The follows Statistics South Africa’s publication, on Thursday, of the February manufacturing statistics, which showed that production in the metals and engineering sector had declined by more than 6%, when comparing the first two months of this year with the first two months of 2015, and by 4.3% year-on-year in February.

He pointed out, however, that the February  production was 2.8% higher than in January, noting that month-on month improvements would have to continue for some time to affect a lower turning point in the downward spiral, which the sector finds itself in currently.

He noted that the month-on-month improvement could reflect the anecdotal
and purchasing managers’ index (PMI) evidence that inventories were being worked down,
meaning that production needed to be increased to keep inventories at normal levels
to cater for future demand.

“However, the data does not change our view that recovery will only be felt towards the end of 2016, if not the middle of 2017.

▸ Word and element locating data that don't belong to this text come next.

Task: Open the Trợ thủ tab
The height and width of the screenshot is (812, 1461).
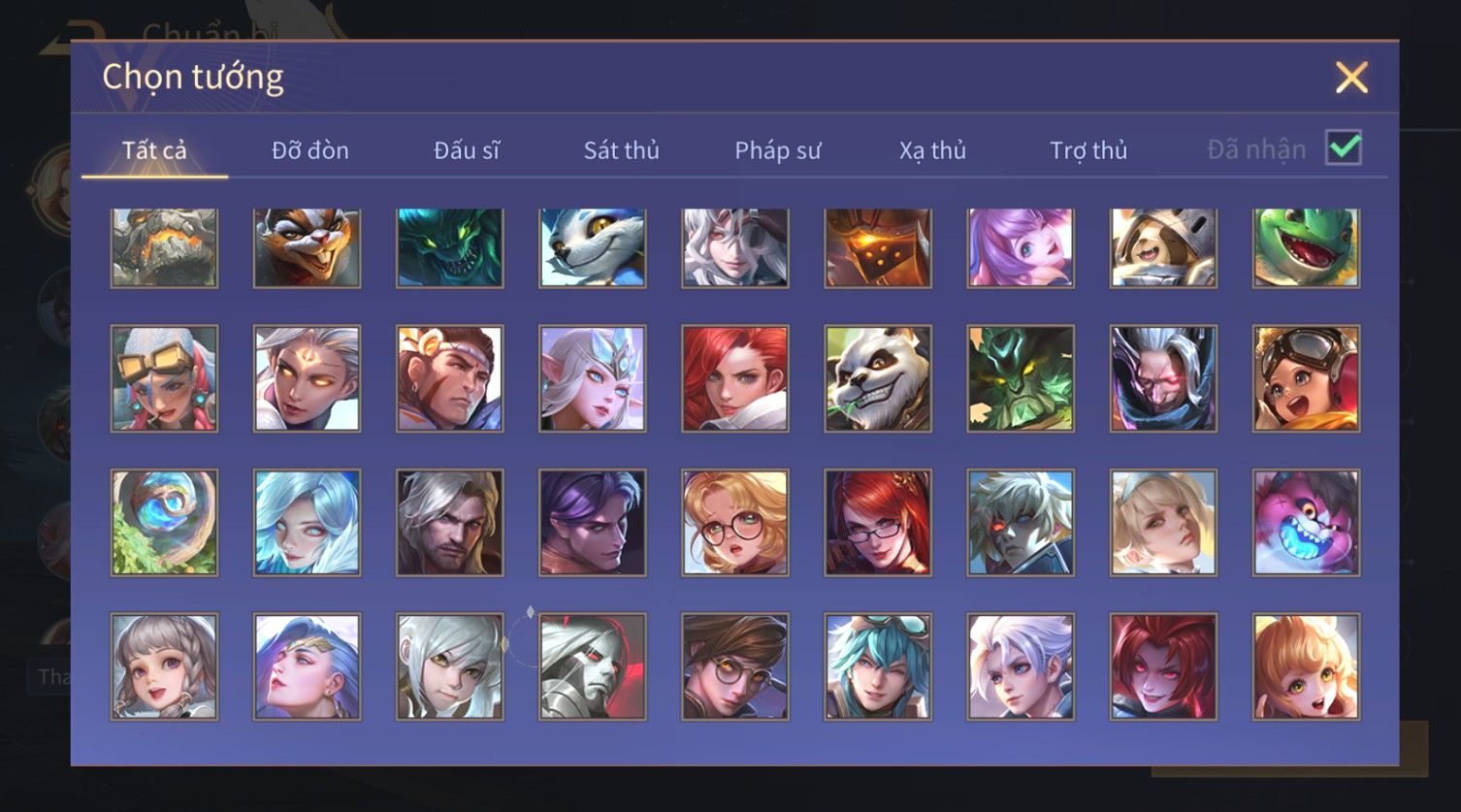Action: coord(1088,150)
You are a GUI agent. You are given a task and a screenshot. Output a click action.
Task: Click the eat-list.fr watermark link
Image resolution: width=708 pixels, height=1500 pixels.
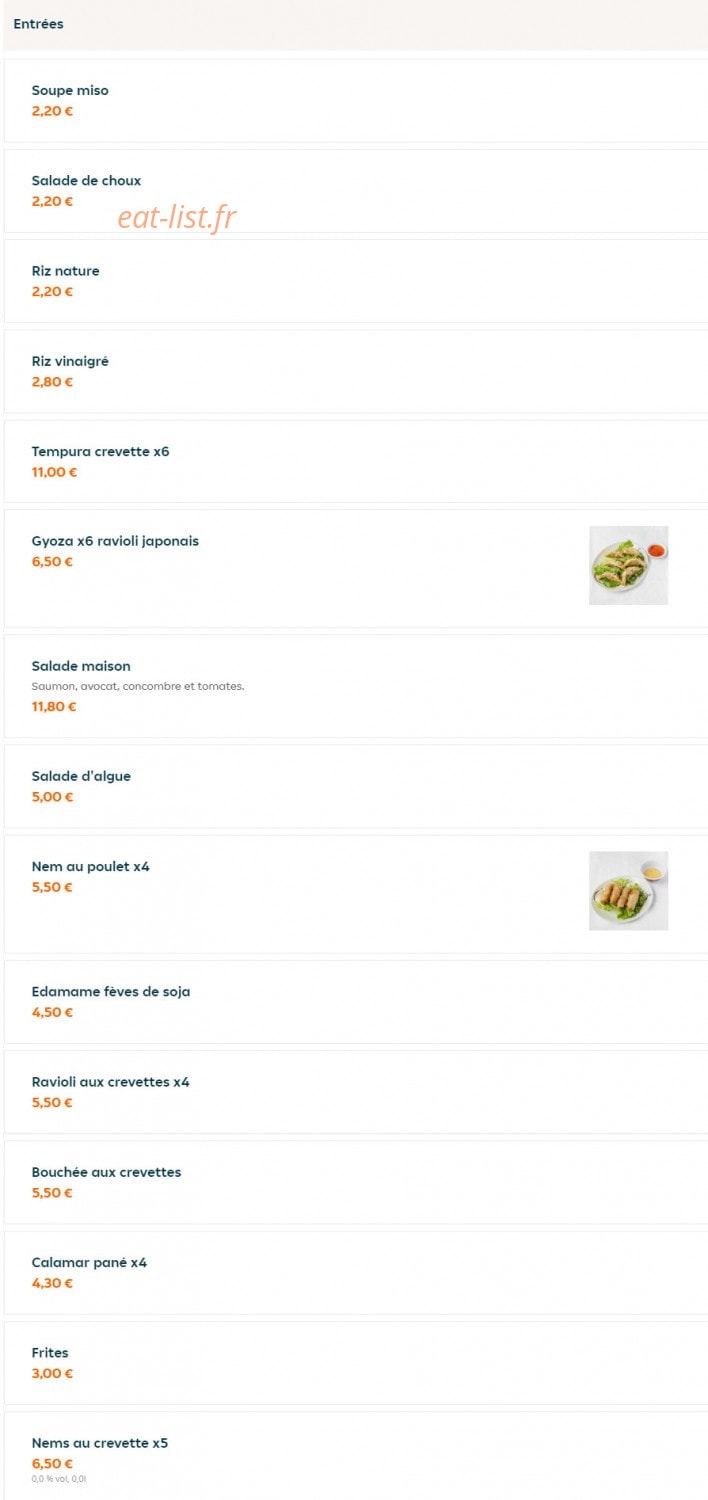tap(177, 216)
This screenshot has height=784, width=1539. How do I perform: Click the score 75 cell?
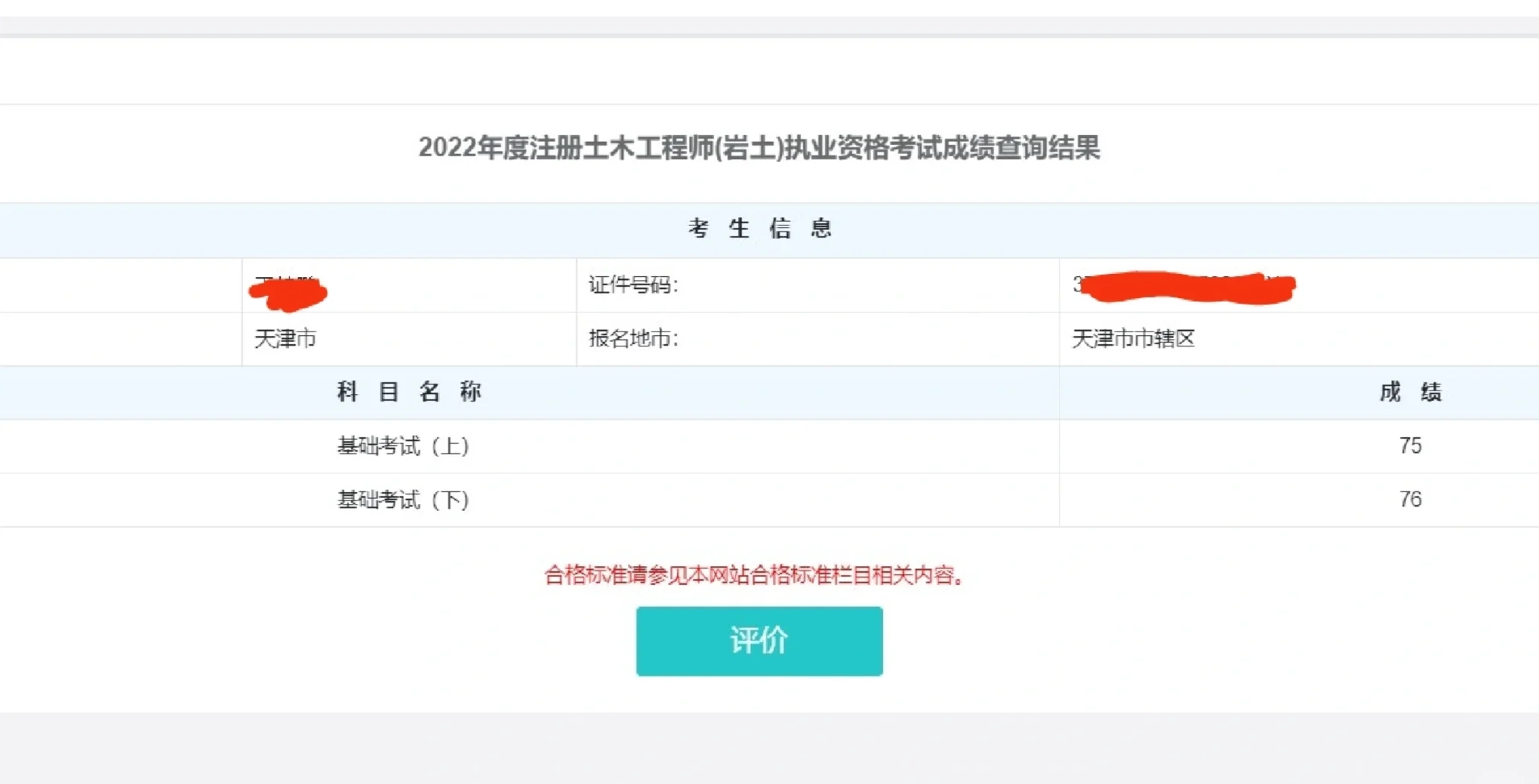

“A lot will depend on growth in demand, from both the domestic and export clients,” said Seifsa chief economist Henk Langenhoven.

Seifsa pointed out that, although the general PMI subindex indicating new sales orders for manufacturing as a whole improved over the last three months, the indications from the Bureau for Economic Research’s (BER’s) quarterly manufacturing survey showed different and weak domestic and export sales orders for the metals and engineering sector specifically.

“Only the fabricated metals industries indicated that their export orders for the second quarter of the year had improved; the rest indicated lower export orders for the second quarter,” said Langenhoven.

Domestic sales orders for the second quarter deteriorated for all of the subindustries
in the sector, which indicated the uncertainty surrounding sustained production improvements.

“The production numbers released by Statistics South Africa are not in conflict with the BER manufacturing survey results. Structural metal and electrical machinery and equipment  production showed some improvement,” he stated.

Langenhoven added that plastic and rubber production was also accelerating, but that other subindustries recorded lower production over the first two months of 2016.